China can tolerate being called anti-democratic or a currency manipulator amongst a host of other things by its western counterparts and emerging market peers. But what it can never tolerate is the perception that its government is not in control.
For the first time in many decades, there is a feeling amongst market participants that the so-called 'Beijing put' has vanished. There is suddenly no guarantee that Chinese policymakers can intervene to stem the severe capitulation in domestic asset prices and reverse its medium term economic fortunes.
Desperate times call for desperate measures. Crisis intervention measures used by China so far have not been starkly different from what other global majors like Japan, the US, Britain and the Eurozone have used in the past during the crisis years.
On the monetary policy front, interest rates have been sharply cut although not to the zero bound. But in terms of liquidity support to the financial system, China has gone all out by the reduction in reserve requirements ratio, easing of collateral standards and rules, robust repo activity and opening the central bank's wholesale windows to a larger array of institutions.
There has been direct central bank/treasury investment and recapitalization of systemic institutions. Direct lending to private non-financial enterprises may soon follow, according to Macquarie. In terms of direct central bank intervention in asset purchases including sovereign bonds, corporate bonds and mortgage instruments, China is not in full QE mode yet. But the indirect intervention in the equity markets is a clear signal that curbing volatility and putting a floor on the stock market is one of Beijing's top priorities.

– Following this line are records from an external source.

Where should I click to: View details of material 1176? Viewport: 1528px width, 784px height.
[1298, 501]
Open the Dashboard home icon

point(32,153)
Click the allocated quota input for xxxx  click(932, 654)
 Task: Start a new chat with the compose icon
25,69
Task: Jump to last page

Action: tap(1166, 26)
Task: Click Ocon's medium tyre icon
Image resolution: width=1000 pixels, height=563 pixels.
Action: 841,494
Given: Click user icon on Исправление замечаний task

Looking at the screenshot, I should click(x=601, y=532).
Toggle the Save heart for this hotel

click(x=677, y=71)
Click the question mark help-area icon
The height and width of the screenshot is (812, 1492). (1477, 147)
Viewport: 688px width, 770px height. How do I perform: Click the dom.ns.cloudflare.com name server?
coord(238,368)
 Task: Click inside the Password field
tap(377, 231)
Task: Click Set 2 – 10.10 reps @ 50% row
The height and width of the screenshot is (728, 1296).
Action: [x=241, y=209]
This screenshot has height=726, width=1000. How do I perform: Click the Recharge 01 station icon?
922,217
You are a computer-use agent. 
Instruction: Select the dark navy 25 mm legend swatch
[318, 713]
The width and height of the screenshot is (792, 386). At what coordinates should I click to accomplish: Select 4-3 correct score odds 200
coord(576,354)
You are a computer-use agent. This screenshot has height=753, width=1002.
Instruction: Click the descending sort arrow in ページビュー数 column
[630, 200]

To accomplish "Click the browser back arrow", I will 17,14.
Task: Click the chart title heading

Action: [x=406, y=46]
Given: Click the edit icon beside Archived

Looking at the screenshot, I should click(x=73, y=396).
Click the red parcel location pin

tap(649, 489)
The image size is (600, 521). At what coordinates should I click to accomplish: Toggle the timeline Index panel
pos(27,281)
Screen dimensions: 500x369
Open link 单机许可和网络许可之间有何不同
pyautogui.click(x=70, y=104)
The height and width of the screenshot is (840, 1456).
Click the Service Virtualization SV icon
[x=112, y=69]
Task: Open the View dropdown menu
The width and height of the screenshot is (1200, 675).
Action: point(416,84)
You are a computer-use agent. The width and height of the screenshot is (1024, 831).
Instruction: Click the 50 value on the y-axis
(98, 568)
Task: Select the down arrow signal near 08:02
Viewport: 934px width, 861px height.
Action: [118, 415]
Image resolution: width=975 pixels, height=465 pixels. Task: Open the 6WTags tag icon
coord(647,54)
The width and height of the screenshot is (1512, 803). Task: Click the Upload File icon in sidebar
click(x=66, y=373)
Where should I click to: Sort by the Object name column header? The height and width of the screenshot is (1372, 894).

The regulatory actions taken by policymakers are yet another hint at just how bad things are. Temporary ban on short-selling, suspension of stock trading, easing stock buy-back rules, temporary prohibition on selling by key shareholders, encouraging national pension and investment funds to buy national assets/equities are some of the measures that have been taken. Changes in accounting rules (elimination of mark to market etc) may soon follow. Most of these above measures, at least in theory, reduce market efficiency thus opening the door for even more volatile moves in the future.
Clearly, all signs point towards some more aggressive form of Chinese styled QE. As in the case of Japan, the US, Britain and the Eurozone, QE can certainly shore up asset prices for prolonged periods of time. But the key risk for China, and in turn, the global economy is that structural reforms will be put on the backburner.
China should accept the harsh reality that 4-5 percent growth is the new normal and get rid of its silly obsession of trying to accelerate nominal GDP growth. The current liquidity relief measures must be accompanied by core structural reforms as the economy slowly tilts towards being more driven by consumption than investment. The lessons from Japan must be learnt and applied quickly.
The structural reform agenda must be laid out with the same ferocity as the need to subdue and control asset price volatility within the backdrop of excessive leverage, overcapacity and stagnant demand.